Reputation: 3428
I am new with using Moq and having some logical Problems atm.
I've a class with two Methods an in that Class Method One Calls Method two like:
public class TestClass
{
public virtual string FindUser(string user)
{
//do some Stuff
string check = UserCheck("some string to check");
//do some stuff
return "some other userstring";
}
protected virtual string UserCheck(string blubb)
{
//do some other stuff
return "some string";
}
}
sometimes I swap out some Functionality to other Functions to encapsulate some Functionality in the same class.

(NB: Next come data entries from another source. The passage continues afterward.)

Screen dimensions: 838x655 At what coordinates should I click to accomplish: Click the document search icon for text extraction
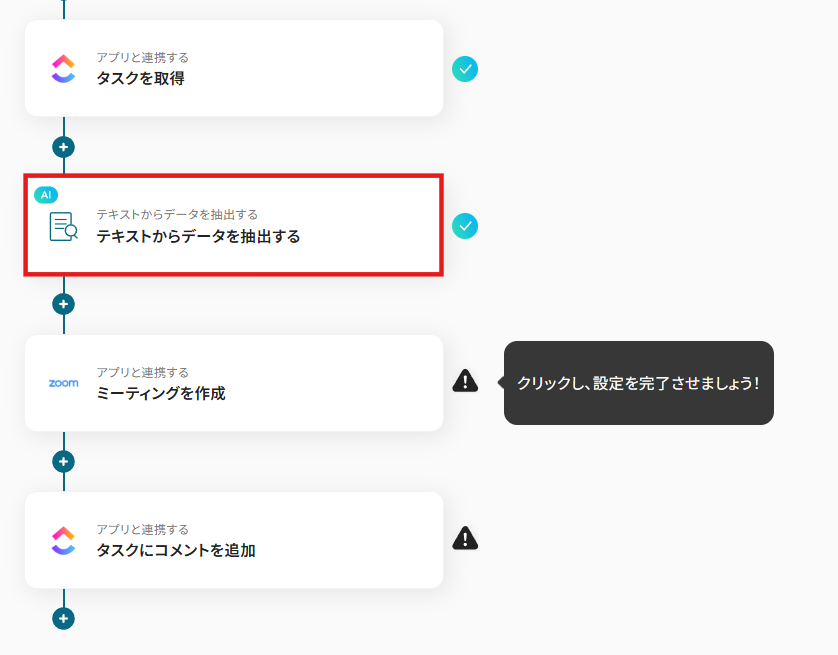pos(64,227)
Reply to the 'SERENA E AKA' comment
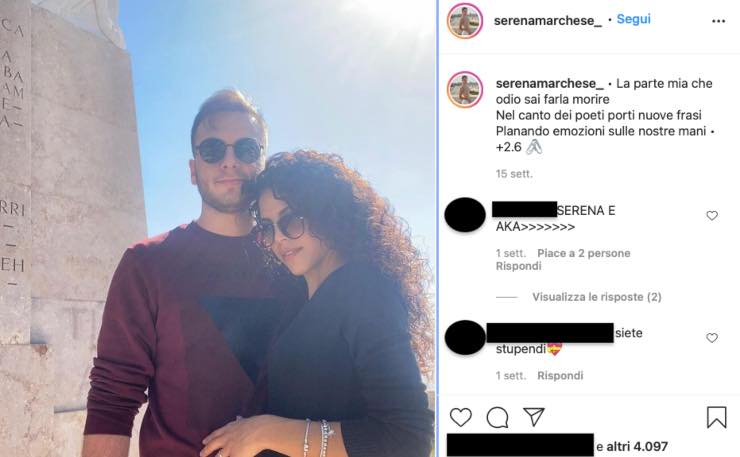 pyautogui.click(x=518, y=266)
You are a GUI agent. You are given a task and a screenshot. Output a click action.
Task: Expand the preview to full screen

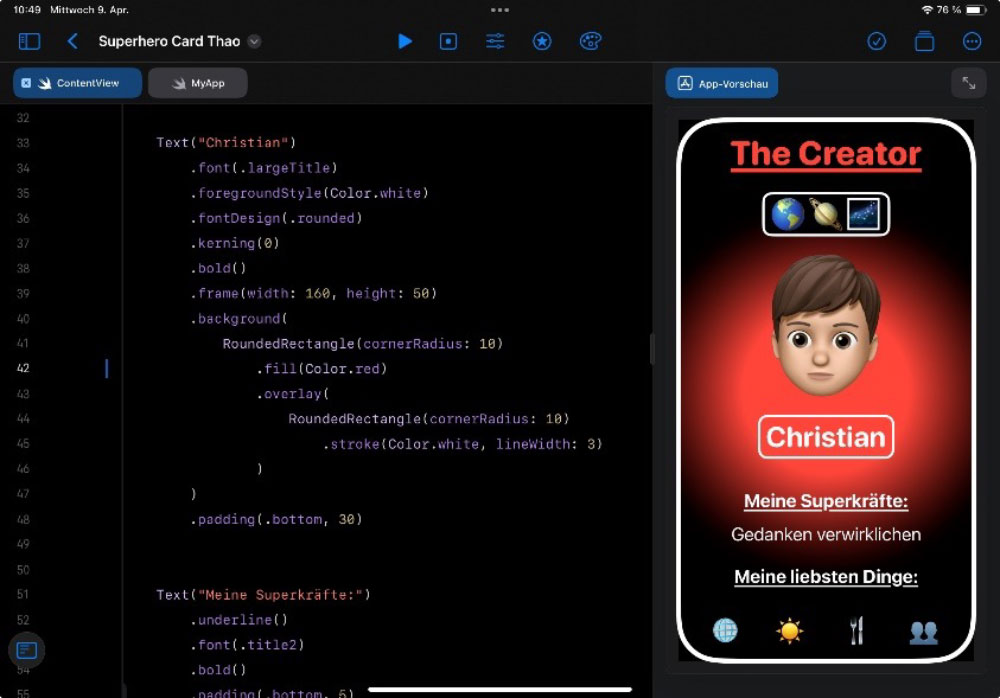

I don't know how to Unit test this with Moq, because I need to Moq my own class what I am testing. I've found this as an "solution",
but thats no Solution for me (I think) because, I try to encapsulate some Functionality in just an other Function. Is that wrong what I am doing or did I have to create a new class everytime to encapsulate one Function?
Upvotes: 0
Views: 208
Reputation: 38468
If your implementation does not use another class inside the method call, there is probably no need to use a mock. It doesn't make sense to mock the implementation (event some part of it) you are testing. If you think it is getting too complex, encapsulate some parts of it inside another class and use it as a dependency.
Upvotes: 1
Reputation: 5773
You're doing it wrong. You should not moq your SUT beacause doing so you get things more complex and don't test the right thing. You should using moq (or any other mocking framework) to mock the collaborator of you SUT.
So in your case you can test FindUser without mocking UserCheck...since that method is needed to complete the functionality.